Source passage:
:::::
The surge has been most pronounced in London, where in some boroughs youngsters with a different mother tongue make up nearly 80 per cent of primary pupils.

However it is not confined to the capital. In Birmingham, Bradford and Leicester more than 40 per cent of pupils across all primary schools do not count English as their first language. Nationally, English is a foreign tongue to nearly one in six youngsters in primary schools.

The figures, to be published this week, have almost doubled during the past decade and are projected to increase to 23 per cent Π(830,000 out of 3.5 million)Πby 2018.

There are concerns that the increases will place school finances under strain as a growing number of youngsters require help with English.

MigrationWatch, which conducted the study using figures from the Office for National Statistics, believes that over the next five years more than 500,000 extra school places will be needed for the children of immigrants who arrived in Britain after 1998.

This will cost the Treasury £40 billion, equal to a penny in the pound on the basic rate of income tax.

Sir Andrew Green, chairman of MigrationWatch UK, said the trend will lower education standards for native English-speaking children.

He said: "These pupils will of course continue through the education system but it is primary schools where the effect is being felt most acutely at present and where English-speaking children are bound to suffer as immigrant children require extra help."

The figures reflect a more than four-fold increase in immigration since Labour came to power.

Net annual immigration has increased from 48,000 in 1997 to 215,000 in 2009.
:::::
Pixel coordinate grounding data:
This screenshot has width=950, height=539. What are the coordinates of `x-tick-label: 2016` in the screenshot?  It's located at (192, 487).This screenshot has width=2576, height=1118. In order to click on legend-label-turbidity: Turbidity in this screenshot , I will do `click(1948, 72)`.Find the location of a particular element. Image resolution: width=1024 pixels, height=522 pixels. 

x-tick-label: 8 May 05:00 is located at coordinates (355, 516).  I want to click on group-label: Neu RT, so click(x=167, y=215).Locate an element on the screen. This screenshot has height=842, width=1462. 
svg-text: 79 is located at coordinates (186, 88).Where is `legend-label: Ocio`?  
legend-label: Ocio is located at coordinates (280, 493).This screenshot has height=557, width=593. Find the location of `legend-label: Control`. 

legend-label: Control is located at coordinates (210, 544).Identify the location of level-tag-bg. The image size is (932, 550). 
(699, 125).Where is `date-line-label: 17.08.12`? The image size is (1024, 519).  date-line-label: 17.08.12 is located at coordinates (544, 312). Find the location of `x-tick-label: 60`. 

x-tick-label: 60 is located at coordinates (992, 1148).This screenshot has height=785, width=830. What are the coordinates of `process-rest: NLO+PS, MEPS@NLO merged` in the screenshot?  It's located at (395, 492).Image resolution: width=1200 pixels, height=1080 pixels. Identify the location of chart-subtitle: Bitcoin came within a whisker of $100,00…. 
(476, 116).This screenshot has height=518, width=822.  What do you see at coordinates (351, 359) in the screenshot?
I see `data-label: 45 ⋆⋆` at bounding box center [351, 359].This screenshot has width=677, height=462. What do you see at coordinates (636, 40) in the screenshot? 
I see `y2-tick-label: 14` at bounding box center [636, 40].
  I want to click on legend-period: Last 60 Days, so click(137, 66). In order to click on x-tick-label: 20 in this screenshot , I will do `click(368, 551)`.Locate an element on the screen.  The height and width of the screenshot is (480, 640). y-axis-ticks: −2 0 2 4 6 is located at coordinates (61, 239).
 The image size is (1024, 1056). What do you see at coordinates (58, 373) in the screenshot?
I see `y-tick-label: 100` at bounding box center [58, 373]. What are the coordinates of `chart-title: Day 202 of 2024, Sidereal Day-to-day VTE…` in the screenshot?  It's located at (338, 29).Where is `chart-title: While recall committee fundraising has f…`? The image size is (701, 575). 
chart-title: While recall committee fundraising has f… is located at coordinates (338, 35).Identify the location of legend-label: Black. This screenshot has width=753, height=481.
:::::
Exercise:
Answer these questions using the passage on primary pupils whose first language is not English.
(a) Which three cities besides London have more than 40 per cent of primary pupils who do not count English as their first language?
(b) What cost to the Treasury does the passage give for the extra school places?
(c) What was net annual immigration in 2009?

Completed task:
(a) Birmingham, Bradford and Leicester
(b) £40 billion
(c) 215,000